Rivayet odur ki, şu âlemde her bir şey, “Anâsır-ı erba” denilen su-hava-toprak-ateş unsurlarının birleşimi ve türevleri olarak var edilmişler.
Bundan dolayı, bu dört unsurun tek tek her birisi varlık alemi için değerli/biricik/vazgeçilmez temel yapı taşları anlamına gelmektedir, denilmekte.
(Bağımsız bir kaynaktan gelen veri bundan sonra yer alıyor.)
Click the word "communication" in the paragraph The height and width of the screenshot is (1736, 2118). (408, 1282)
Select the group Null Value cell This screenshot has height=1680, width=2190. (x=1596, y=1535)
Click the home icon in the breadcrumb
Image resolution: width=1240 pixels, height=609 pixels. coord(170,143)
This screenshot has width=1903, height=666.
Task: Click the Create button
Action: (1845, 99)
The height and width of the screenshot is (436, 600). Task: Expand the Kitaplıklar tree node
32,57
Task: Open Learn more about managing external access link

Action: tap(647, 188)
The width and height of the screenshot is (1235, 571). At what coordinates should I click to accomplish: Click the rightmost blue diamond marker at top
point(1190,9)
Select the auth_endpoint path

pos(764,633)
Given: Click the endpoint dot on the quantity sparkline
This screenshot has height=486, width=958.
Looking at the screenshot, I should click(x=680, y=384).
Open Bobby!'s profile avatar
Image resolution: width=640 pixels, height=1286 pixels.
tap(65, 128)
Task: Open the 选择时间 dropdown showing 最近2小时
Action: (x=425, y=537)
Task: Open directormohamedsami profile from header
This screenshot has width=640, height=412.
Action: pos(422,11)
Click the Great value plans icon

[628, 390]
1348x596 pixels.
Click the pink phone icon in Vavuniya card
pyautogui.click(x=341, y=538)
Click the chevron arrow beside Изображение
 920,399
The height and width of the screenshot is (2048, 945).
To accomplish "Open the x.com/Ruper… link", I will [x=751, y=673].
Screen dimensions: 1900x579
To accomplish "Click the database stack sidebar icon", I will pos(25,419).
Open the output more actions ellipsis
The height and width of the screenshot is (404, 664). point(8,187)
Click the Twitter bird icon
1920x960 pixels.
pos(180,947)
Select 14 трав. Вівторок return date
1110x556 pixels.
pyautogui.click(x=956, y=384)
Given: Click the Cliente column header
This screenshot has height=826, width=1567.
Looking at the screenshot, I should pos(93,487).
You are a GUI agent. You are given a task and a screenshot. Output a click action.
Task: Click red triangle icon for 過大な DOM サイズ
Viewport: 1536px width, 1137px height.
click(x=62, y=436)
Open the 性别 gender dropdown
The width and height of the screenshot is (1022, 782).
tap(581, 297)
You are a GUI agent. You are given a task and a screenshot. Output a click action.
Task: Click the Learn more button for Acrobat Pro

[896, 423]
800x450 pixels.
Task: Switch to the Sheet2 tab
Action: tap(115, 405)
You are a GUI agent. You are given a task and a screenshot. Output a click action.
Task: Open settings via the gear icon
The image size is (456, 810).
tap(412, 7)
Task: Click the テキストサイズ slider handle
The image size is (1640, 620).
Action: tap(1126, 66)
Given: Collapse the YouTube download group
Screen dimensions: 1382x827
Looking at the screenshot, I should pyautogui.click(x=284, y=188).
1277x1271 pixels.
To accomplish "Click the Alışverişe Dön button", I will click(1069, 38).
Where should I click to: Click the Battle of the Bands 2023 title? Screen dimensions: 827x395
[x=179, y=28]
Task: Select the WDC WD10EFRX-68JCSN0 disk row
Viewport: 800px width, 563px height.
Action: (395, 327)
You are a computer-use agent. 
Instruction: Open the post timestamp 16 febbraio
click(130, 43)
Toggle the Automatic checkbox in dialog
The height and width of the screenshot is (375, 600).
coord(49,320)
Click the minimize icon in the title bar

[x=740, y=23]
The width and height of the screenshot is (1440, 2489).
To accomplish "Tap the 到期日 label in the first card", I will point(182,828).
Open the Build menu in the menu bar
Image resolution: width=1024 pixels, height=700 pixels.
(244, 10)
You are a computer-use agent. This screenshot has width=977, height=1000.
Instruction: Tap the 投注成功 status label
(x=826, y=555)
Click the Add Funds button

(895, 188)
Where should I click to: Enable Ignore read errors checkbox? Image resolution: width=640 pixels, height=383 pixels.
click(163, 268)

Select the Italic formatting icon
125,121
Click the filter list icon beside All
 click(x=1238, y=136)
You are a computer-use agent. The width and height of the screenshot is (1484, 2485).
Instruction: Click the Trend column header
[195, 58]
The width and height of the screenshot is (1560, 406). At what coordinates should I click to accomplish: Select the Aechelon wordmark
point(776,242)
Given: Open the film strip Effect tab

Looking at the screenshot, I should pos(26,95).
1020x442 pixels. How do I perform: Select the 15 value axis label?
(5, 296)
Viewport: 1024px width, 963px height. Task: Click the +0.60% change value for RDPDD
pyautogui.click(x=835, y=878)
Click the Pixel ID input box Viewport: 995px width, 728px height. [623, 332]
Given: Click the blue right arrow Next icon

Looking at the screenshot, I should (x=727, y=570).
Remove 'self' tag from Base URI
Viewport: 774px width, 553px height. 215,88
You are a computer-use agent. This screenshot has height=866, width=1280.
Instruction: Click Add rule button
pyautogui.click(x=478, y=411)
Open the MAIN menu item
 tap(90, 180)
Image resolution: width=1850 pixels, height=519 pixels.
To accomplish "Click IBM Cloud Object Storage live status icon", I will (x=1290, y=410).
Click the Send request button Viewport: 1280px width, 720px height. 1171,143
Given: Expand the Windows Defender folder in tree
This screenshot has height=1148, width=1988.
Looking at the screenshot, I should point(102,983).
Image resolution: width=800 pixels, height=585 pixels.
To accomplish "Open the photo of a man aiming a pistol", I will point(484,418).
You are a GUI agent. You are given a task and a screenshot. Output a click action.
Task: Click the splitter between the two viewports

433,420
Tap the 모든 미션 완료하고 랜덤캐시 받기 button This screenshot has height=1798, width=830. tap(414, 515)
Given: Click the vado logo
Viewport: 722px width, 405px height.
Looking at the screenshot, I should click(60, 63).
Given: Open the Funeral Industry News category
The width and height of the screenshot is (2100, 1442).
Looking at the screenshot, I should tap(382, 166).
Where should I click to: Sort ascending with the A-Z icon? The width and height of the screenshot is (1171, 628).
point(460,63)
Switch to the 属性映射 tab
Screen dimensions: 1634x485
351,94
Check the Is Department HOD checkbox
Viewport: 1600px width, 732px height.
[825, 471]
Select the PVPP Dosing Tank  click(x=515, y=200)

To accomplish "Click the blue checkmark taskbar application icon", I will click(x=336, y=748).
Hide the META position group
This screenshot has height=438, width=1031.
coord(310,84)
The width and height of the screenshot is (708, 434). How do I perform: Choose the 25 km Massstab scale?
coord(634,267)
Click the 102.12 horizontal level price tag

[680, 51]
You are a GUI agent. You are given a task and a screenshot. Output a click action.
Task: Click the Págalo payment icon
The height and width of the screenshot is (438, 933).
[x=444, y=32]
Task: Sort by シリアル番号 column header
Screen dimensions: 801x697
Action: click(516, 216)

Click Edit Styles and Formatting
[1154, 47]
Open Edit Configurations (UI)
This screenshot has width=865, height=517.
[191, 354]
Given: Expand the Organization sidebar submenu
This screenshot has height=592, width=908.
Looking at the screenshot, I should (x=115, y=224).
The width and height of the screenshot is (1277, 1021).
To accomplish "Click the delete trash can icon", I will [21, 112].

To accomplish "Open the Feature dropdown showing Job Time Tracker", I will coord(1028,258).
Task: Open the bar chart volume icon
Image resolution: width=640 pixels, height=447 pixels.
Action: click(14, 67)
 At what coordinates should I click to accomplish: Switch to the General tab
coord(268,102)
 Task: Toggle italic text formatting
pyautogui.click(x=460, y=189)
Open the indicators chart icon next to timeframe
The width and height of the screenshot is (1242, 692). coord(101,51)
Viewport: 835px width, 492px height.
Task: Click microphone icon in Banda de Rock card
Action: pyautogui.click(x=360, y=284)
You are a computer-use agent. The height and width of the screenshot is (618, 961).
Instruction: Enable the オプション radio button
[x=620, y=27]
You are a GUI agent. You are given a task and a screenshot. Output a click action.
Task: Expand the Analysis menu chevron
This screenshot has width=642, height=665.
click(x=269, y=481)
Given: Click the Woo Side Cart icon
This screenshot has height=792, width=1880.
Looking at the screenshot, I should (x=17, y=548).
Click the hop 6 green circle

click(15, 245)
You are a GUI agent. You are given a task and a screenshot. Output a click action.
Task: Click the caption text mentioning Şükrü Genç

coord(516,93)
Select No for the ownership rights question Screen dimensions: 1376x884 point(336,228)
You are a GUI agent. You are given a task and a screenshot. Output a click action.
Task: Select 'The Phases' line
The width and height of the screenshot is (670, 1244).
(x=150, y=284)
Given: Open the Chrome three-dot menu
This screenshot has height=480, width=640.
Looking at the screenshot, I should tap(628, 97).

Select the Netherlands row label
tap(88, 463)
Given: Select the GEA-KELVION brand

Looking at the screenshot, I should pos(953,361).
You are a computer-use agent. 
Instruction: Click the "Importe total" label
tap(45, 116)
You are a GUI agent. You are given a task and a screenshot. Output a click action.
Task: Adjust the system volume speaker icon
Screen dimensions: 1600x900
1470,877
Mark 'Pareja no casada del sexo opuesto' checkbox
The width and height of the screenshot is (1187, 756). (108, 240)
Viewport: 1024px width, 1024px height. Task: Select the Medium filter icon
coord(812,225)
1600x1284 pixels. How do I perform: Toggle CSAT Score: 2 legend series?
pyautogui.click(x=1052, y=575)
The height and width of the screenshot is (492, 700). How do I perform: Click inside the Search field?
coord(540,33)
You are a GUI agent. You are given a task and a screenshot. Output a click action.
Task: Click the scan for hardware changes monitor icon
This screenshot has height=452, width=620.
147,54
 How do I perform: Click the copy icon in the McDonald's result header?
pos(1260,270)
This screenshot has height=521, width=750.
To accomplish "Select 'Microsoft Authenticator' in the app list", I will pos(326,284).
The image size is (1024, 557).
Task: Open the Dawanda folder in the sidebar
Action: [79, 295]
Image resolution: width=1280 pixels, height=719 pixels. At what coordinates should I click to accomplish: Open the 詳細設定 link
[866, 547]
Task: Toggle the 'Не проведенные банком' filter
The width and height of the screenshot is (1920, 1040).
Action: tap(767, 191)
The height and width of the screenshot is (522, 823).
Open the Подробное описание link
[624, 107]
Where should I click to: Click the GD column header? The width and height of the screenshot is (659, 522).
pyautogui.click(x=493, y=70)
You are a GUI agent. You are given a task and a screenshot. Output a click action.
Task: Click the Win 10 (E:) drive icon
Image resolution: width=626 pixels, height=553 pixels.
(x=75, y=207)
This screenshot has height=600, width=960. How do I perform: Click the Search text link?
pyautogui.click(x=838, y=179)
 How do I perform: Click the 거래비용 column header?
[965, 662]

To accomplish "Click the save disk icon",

O kadar ki, bu dört unsurdan herhangi birisinin bile kainattan çekilmesi, aynı zamanda idraklerin alamayacağı bir hali de ifade etmekte.
Diğer bir tarifle bu, maddi kıymet noktasında varlıkların daha en başta, yani ta temelde birbirleriyle eşit durumda olduklarını da haber vermekte...
Yani “ateşin, suyun, havanın ya da toprağın” birbirlerine bir üstünlüğü bulunmamakta.
Dolayısıyla şeytanın insan karşısındaki o üstünlük iddiası da, ta baştan darbe almakta!
Temel unsurların “vazgeçilemezlik” noktasındaki bu eşitliğine rağmen, türevlerinin birbirlerine üstünlük dava etmesi ise; tamamen, şeytanla başlayan “kendi nefsinde üstünlük görme marazından” doğmakta.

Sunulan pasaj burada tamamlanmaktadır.